What Bus Bunching Teaches Us About Complexity and Control

Ryan Mahoney

Introduction

I've often questioned why product teams don't take on more ambitious goals in transit tech. One explanation might be that tech teams tend to gravitate toward projects they can fully control with a technology-only approach—endeavors that don’t require the unpredictability of working with policymakers, operations leaders, elected officials, and the public. The irony is that the most transformative work can't happen without engaging in a meaningful way with these stakeholders and aligning everyone on a shared vision. This includes using actual data to gauge the effects of our activities—so we know when to persist or when to rethink. Sadly, in many transit agencies, it's all too easy to produce technology outputs that appear impressive internally without delivering results to the public. In this post, we'll explore how to make real change, drawing on proven strategies from the social impact sector.

Following Behavior

More than fifty years ago, before the term “bus bunching” had entered the vocabulary of transit experts, Denos C. Gazis was quietly laying the foundation for our understanding of traffic flow—work that would later shape how we think about public transportation. At General Motors Research Laboratory, Gazis studied vehicle movement, exploring how minor delays could ripple through a traffic system, creating congestion, disorder, and unpredictability.

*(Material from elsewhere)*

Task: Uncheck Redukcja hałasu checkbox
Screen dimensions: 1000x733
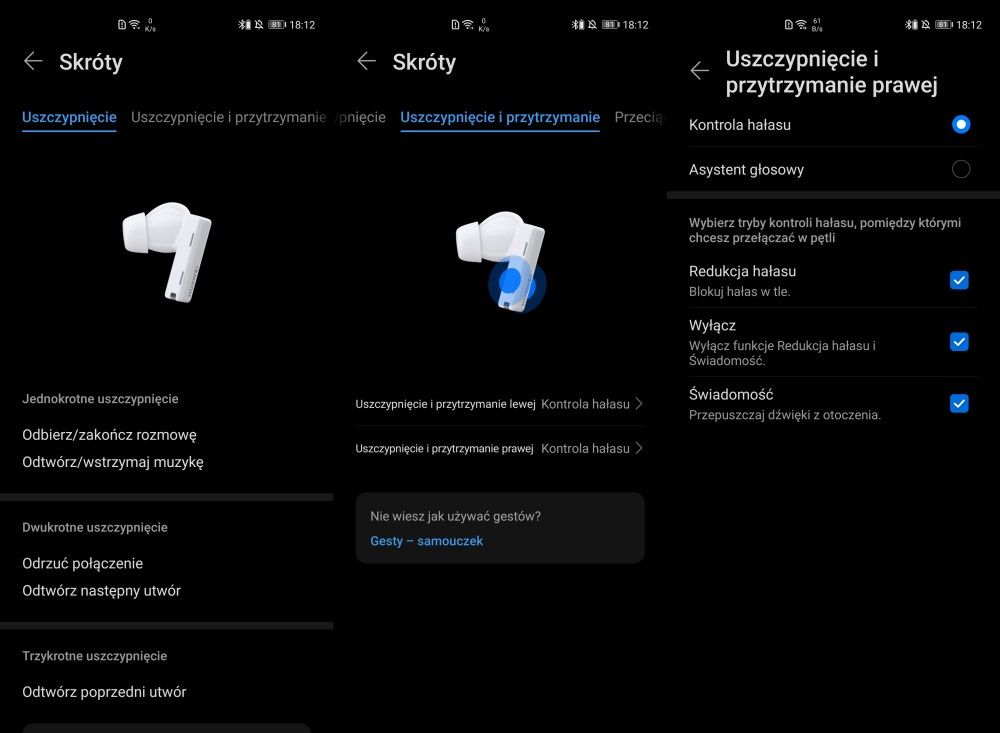Action: pos(959,280)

In 1972, Gazis authored a study introducing a novel way of thinking about following behavior—how individual cars “fight for survival” in a line on highways and how feedback loops control their movement. When the lead car slows, the vehicles behind it react in ways that aren’t always predictable. But Gazis’ work wasn’t just about cars; he had uncovered a fundamental truth about transportation systems that would also apply to bus routes. His findings would eventually help explain why buses tend to bunch up, even when their schedules are perfectly timed.

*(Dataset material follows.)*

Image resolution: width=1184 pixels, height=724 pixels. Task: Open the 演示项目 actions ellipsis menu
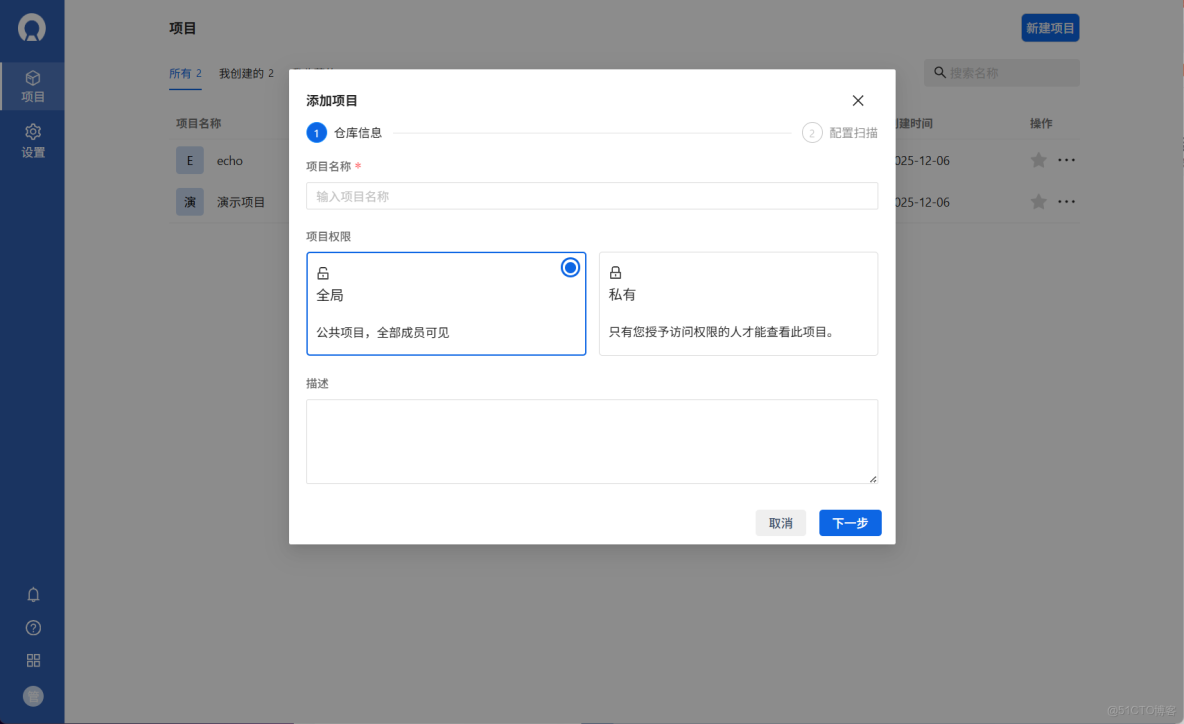(1067, 201)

What made Gazis’ work so remarkable wasn’t just his ability to describe these phenomena mathematically; it was his insights, which have remained relevant for over half a century. Today, when two buses arrive together after a long delay, we witness the cascading effect of the principles Gazis described. Ironically, Gazis also theorized about using real-time data and computer systems to regulate traffic flow. We now have these systems in public transit, yet bus bunching remains a persistent frustration.

Adaptive Challenges

Bus bunching seems like the kind of problem engineers were born to solve. You have buses. You have a schedule. And you have the inevitable reality that they cluster no matter how well you plan. A technical problem, right? A problem just begging to be eliminated by machine learning.

So why can’t we solve it?

Ron Heifetz, author of Leadership Without Easy Answers, would say that bus bunching isn’t a technical problem at all. It’s what he calls an “adaptive challenge.” A technical problem has a straightforward solution—engineers can build a model, optimize a route, or create better software. However, adaptive challenges are different. They require people to change how they think, work, and interact, even when there is a significant technical aspect.

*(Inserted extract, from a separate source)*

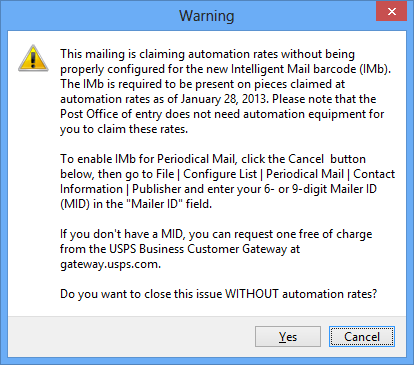Screen dimensions: 414x365
Task: Click the Yes button
Action: (x=288, y=336)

For example, brilliant transit researchers like Oded Cats have described holding control strategies and even how real-time passenger counts could reduce or eliminate bus bunching. However, to apply these strategies, transit agencies would need to allocate resources to the problem, use a workable change management approach, technologists would have to navigate uncertainty, and bus operations leaders and policymakers would need to lend their support. Of course, bus operator perspectives and buy-in would ultimately make or break any potential intervention.

And that’s the thing: technical solutions can only go so far in addressing the complicated problems that remain unsolved in public transit. The real challenge is adaptive: getting people to work differently. It requires coordination across various parts of the system, from on-the-ground staff to leadership. It demands a shift in how transit agencies operate, make decisions, whether municipalities support bus lanes, and even how riders engage with the service.

Adaptive challenges can be especially difficult for government agencies because they require a culture that enables bridging and risk-taking, which is risky in an overly rule-based or power-oriented setting.

Thankfully, there is a framework for agencies with the courage to tackle adaptive challenges.

Collective Impact

Once we acknowledge that technology can’t provide a silver bullet that will magically solve everything, we can look for other approaches to solving systemic problems, and that is where frameworks like “collective impact” come into play.

John Kania and Mark Kramer, who first introduced the concept of collective impact, saw the same pattern emerging in complex social impact challenges like improving the education system in America. Their Stanford Social Innovation Review article described how organizations like Teach for America—well-funded, passionate, and resourceful—couldn’t make the kind of large-scale changes necessary to move the needle on education outcomes in America. Why? They were tackling a piece of the problem using an isolated impact approach where success depended on collective action—just like what we see with bus bunching, where single-intervention approaches have not worked.

Kania and Kramer go on to describe StriveTogether, another nonprofit that took a different approach. Instead of going it alone, they unified multiple stakeholders—schools, nonprofits, government agencies, and funders—to work together. They shared data, aligned resources, and created a common agenda. And the results? StriveTogether made and continues to make measurable improvements in education outcomes across entire communities—improvements that Teach for America, operating alone, couldn’t achieve.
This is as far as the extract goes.